Yes, she knew plenty about the darkness that hid within men.
“We didn’t have an ID on Porter then. Just a basic physical description. He slipped away.” Mercer heaved out a breath as he stared at the mountains in the distance. “We try our hardest, but there are always some that get away. For every killer we stop, another one is out there, waiting in the wings.” His voice lowered. “Some days I wonder if it will ever end.”
She rubbed her arms. The snow had felt good before, seeming to cool the fire that burned within her as it fell again, but now...
“Thomas was at the hospital because he needed to see you. He even went in your room, but you didn’t recognize him. You didn’t know him at all.”
Those words had her breath catching.
“Maybe Thomas told you he’d watched you over the years, but I don’t think you realize...quite how much. When your mother died, he was at the funeral. When your father passed, he was at the nursing home. When you graduated from college, he was in the audience. When you went on your first case with the FBI, he was shadowing you.”
She could only shake her head. That made no sense to her.
“Why?”
“Because fifteen years ago, Thomas Anthony met a girl in the woods. A girl he said was the bravest, strongest person he’d ever met. He told me the girl was hurt and scared, but she kept fighting to survive, no matter what.”
She looked away from Mercer. She didn’t want him reading the expression in her eyes.
“Because fifteen years ago...” Mercer said again. “I think a twenty-two-year-old agent fell in love with that girl. With her strength and her courage, and he couldn’t bear to imagine her alone in the world. He wanted to keep her safe. To watch over her. So he did, in his way, and with every year that passed, every day that he watched her prove again and again just how strong she was, I think he fell for her even more.”
No, no, that couldn’t be true. “He would’ve said something to me.”
Mercer laughed at that.
Her head whipped back around toward him. She could
never
remember hearing Mercer laugh.
“Thomas Anthony is a good agent. One of the best I’ve ever seen, but that man doesn’t connect easily with others. He keeps his emotions to himself.”
“Then how do you know—”
“Because you’re not the only one who is good at reading people. And if you weren’t so blinded by your own feelings, you’d see that Thomas Anthony would die in an instant, if it meant keeping you safe. He’d lie, he’d kill, he’d cheat. He’d do anything for you.”
Her heart was thundering in her chest. “Why are you telling me this?”
Now?
“Because the mission ends in just a few hours. When we board the plane, that’s the end for your partnership with Thomas Anthony.”

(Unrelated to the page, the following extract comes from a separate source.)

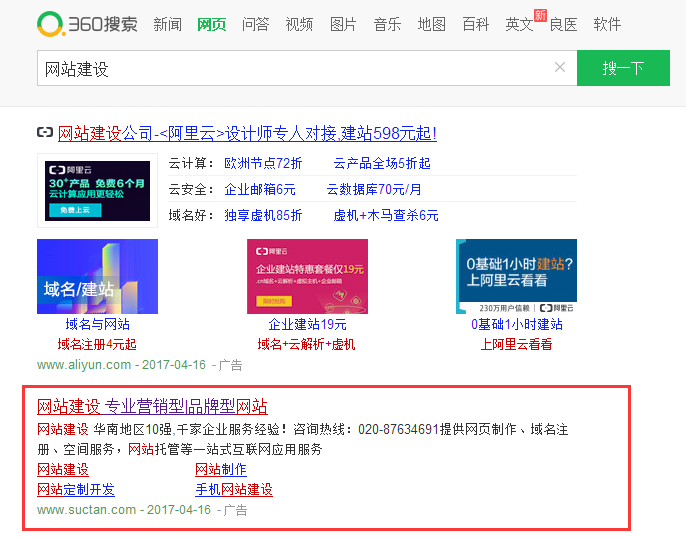The image size is (686, 538).
Task: Open 网站建设 专业营销型品牌型网站 result title
Action: coord(152,407)
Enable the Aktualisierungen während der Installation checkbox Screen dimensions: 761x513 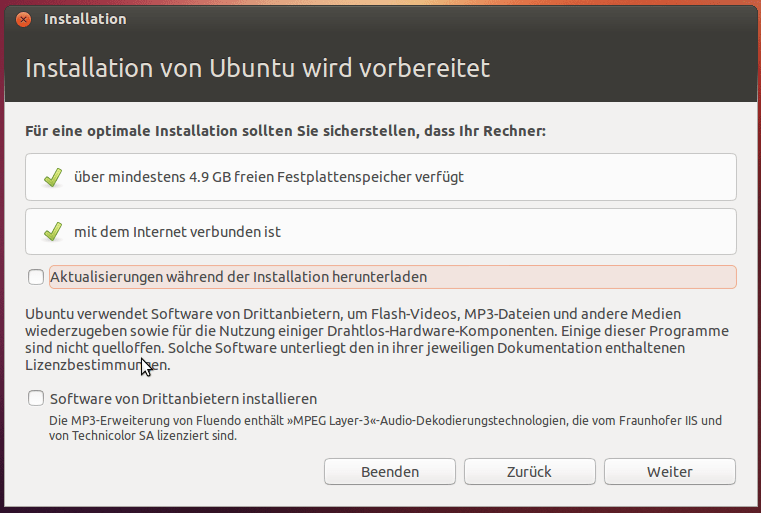[x=36, y=277]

Noelle shook her head. “But the EOD—”
“Oh, don’t worry about us. We’ll always be around.” He gave a little nod. “But your period as an EOD liaison from the FBI, that’s over.”
It was the last thing she’d expected. “You’re
firing
me?”
His lips twitched. “No. I brought you on because I thought being around Anthony would stir some memories, and if that didn’t work, I thought, well...” His words trailed away. But surely, Bruce Mercer wasn’t suggesting he’d tried to play matchmaker for her and Thomas? Mercer was a power player. Not some closet romantic who—
“You deserve some happiness. So does he.” Mercer rubbed his chin. “I’m not saying I won’t be using you again. You’re the best profiler I’ve ever come across, but in the future, you won’t be partnered with Anthony. So whatever you two decide, there’s nothing at the EOD that will stand between you.” His hand dropped as he gazed at her. “The only thing between the two of you is what you put there. Ghosts from your past. Fears about your future. It’s all what
you
see...or what you don’t.”
He pointed down the road. “Thomas went back to the cabin you two rented. He said he was tired. Maybe you should go there and try to get a little shut-eye, too.” Then he turned and made his way back inside the sheriff’s station.
Noelle sucked in a deep gulp of air. One. Two.
Then she found herself hurrying forward. She got the keys to the extra rental truck, and she was on her way back to the cabin before she gave herself a second to think.